Boğaz'dan yılda ortalama 50 bin ticari gemi geçiyor. Bunların 6 binini dev tankerler oluşturuyor. Orta Asya'daki yeni petrol boru hatları devreye girince rakam 2010 yılında ikiye katlanacak. Bugünkü durumuyla bile her gün bir deniz kazasına sahne olan Boğaz, o zaman "günde birkaç deniz kazası riski" taşıyacak. Tankerler petrol ve türevlerini taşıyor. Bir uzman şu korkunç olasılığı dile getirdi:
"Tankerlerin taşıdığı yükler arasında amonyak gibi çok çabuk alev alan uçucu maddeler de bulunuyor.

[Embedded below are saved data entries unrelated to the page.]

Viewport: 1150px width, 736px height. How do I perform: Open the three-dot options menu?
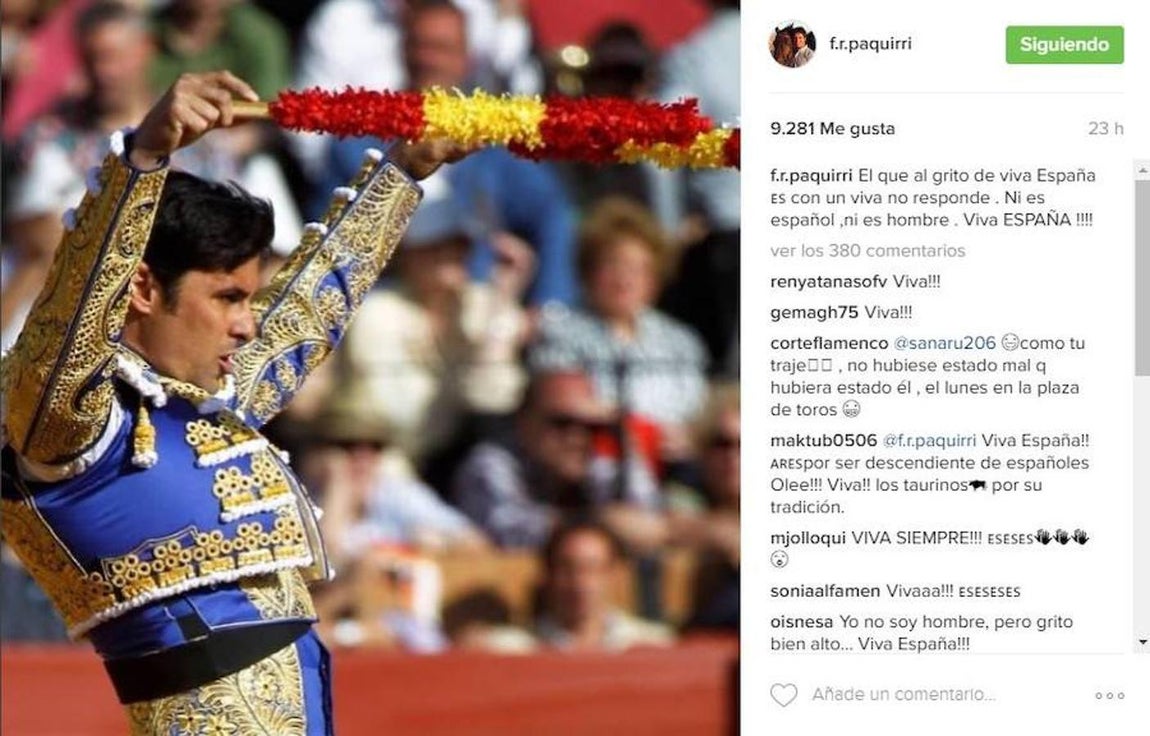click(1110, 695)
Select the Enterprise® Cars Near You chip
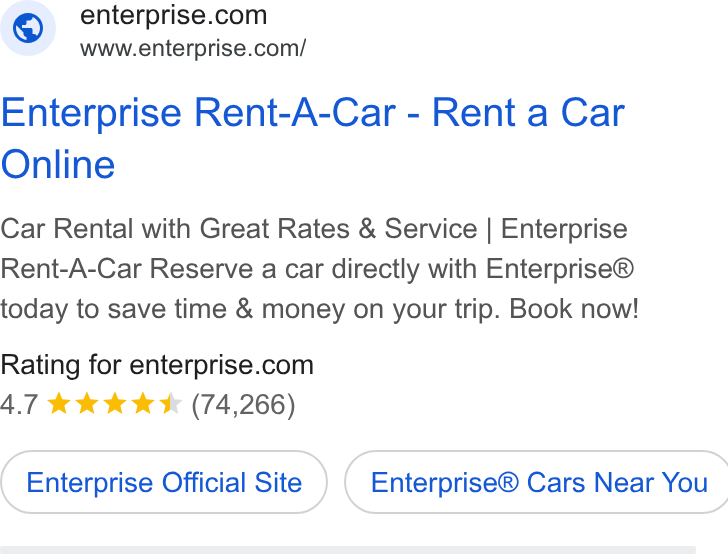728x554 pixels. (x=538, y=482)
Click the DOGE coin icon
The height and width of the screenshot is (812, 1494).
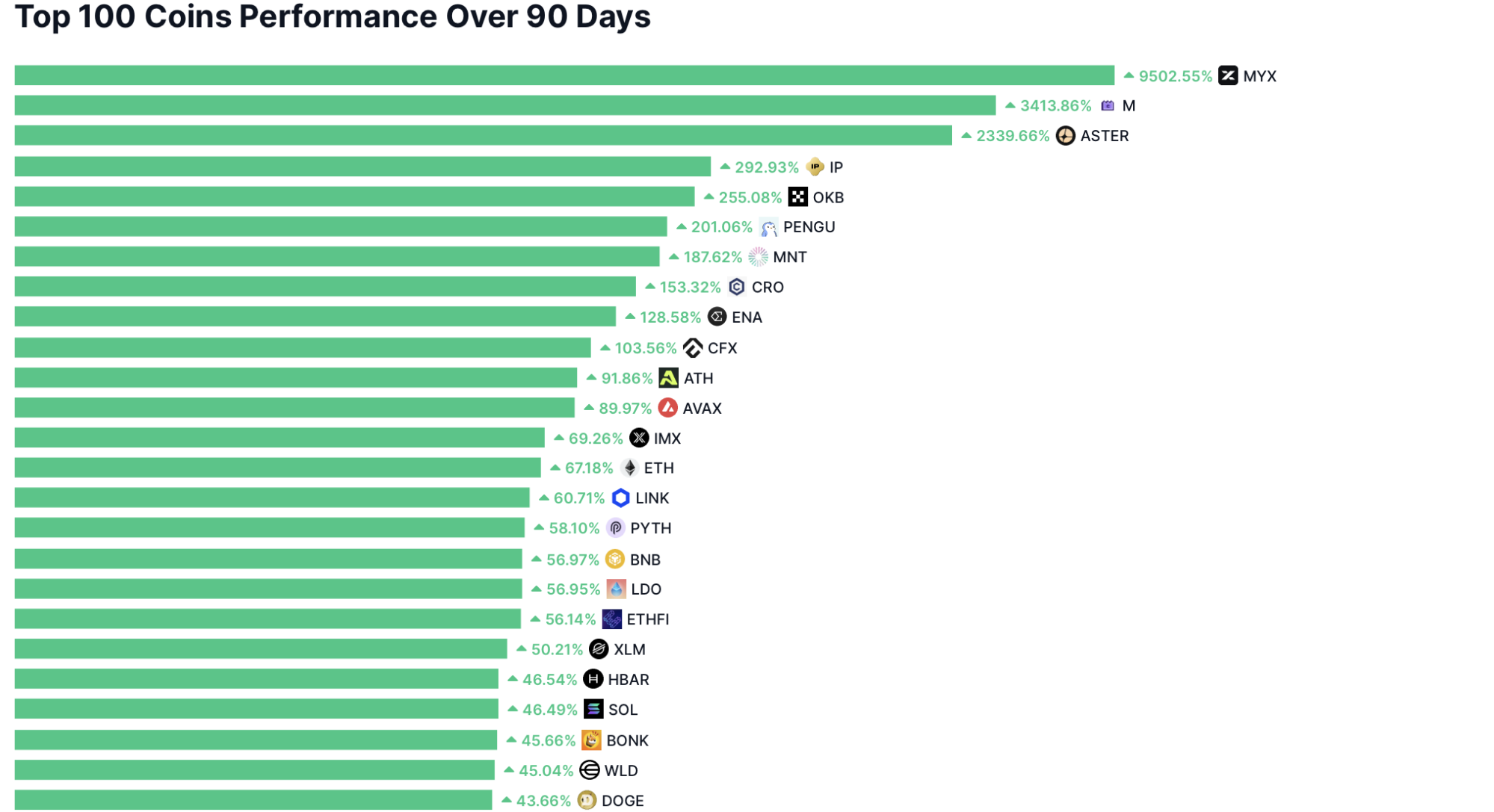pos(587,800)
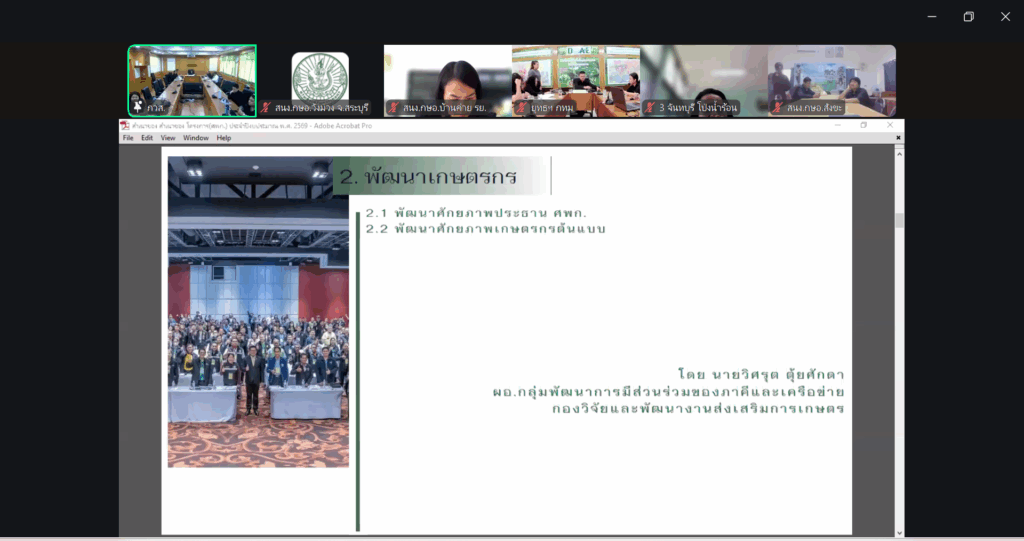The width and height of the screenshot is (1024, 541).
Task: Click the group photo on the slide
Action: pyautogui.click(x=258, y=340)
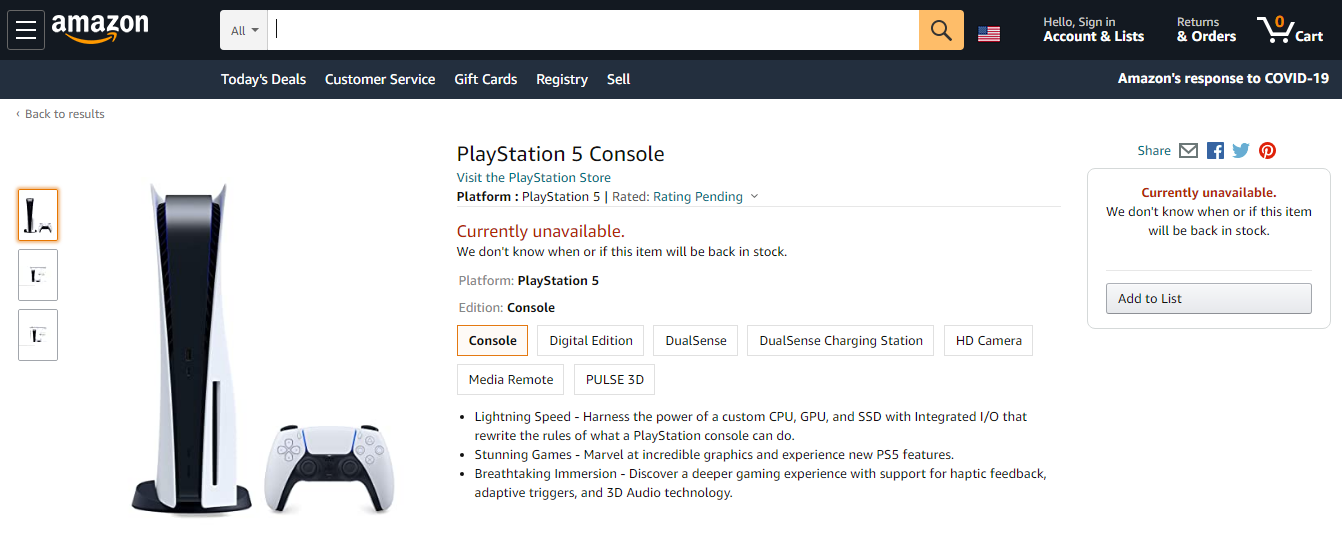
Task: Click the Add to List button
Action: 1208,299
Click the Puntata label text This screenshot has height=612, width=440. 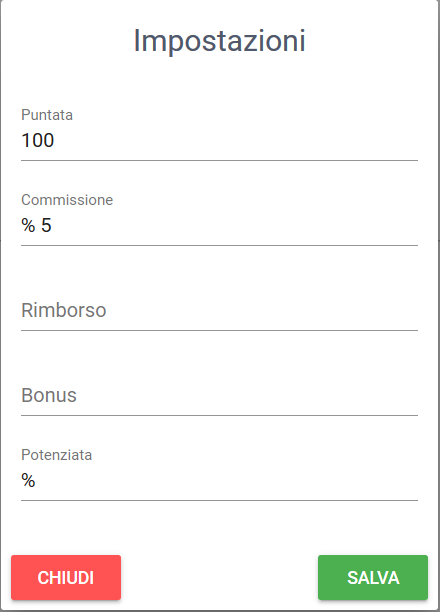pos(47,115)
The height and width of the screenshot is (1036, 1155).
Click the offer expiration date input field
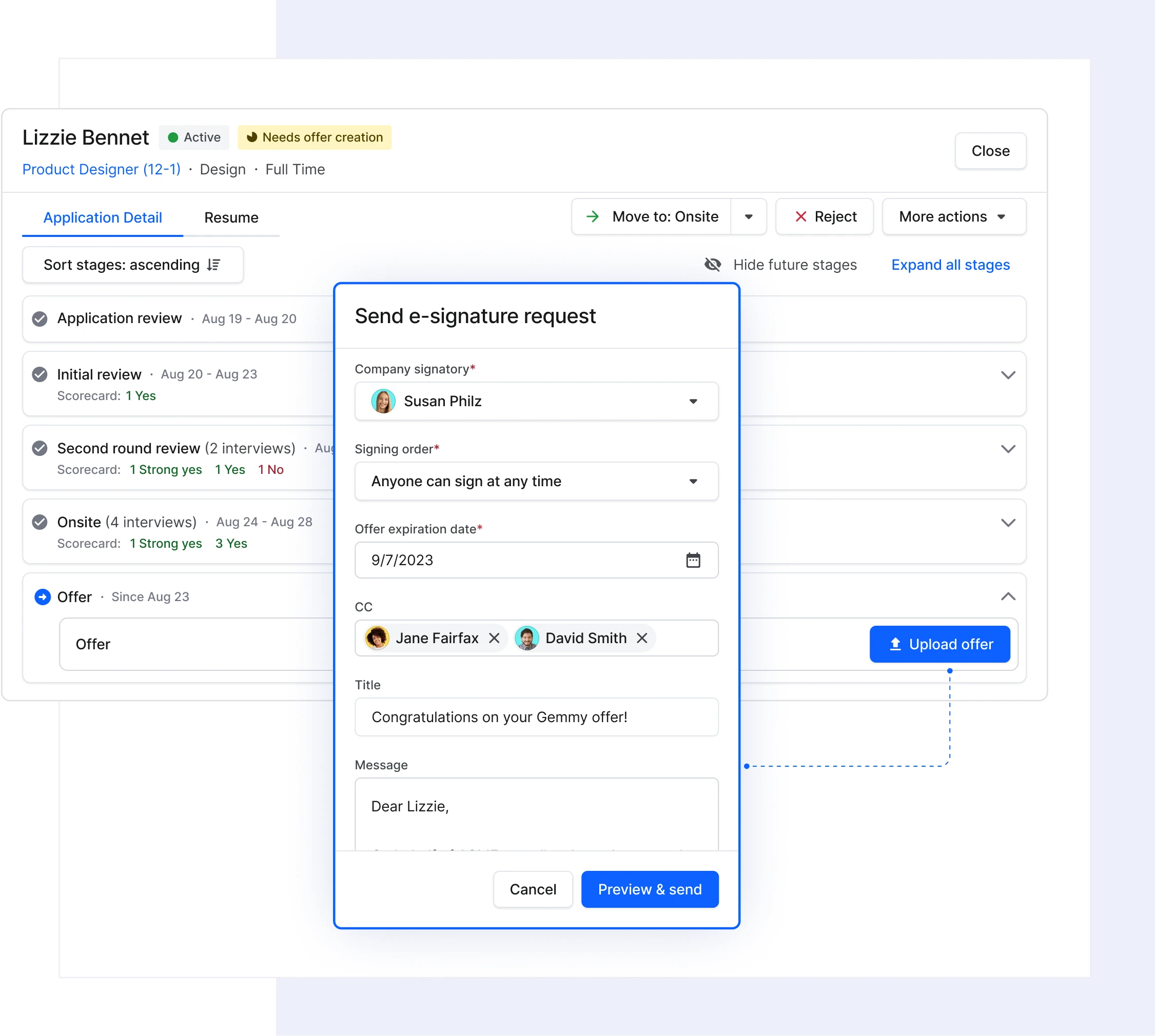536,559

Bunlardan biri Boğaz'da kaza yapar ve amonyak tutuşursa, 20 kilometre çapındaki bir alanda, sadece birkaç saniye içerisinde doğal varlık ve insan olarak, canlı kalmaz."
DÜNYANIN en dar, tehlikeli ve riskli su yolundan 2010'dan itibaren yılda 100 bine yakın ticari gemi geçecek. Bunların 15 bine yakını, "yanıcı-patlayıcı maddeler taşıyan tankerler" olacak. Bugün koruyamadığımız Boğaz'ı, o zaman nasıl koruyacağız? Boğaz kıyılarına Çin Seddi gibi dikilecek kulelerdeki VTS adlı "gözetleme cihazları" ile mi? VTS "kaza durumu"nu sadece haber verir; müdahale edip önleyemez. Yetişip durdurmaya vakit bulamayacağımız kaza "bilgimiz dahilinde" cereyan eder, hepsi bu. Boğaz ve İstanbul büyük bir faciayı yaşarken bize yine ağlaşıp dizimizi dövmek düşer.
YAPILACAK tek şey, Boğaz'dan tehlikeli geçişleri geniş yetkiyle bizim denetlememiz ve yönlendirmemiz. Bunun için de Montrö Sözleşmesi denen paslı kelepçeyi, bileğimizden bir an önce söküp atmamız şart.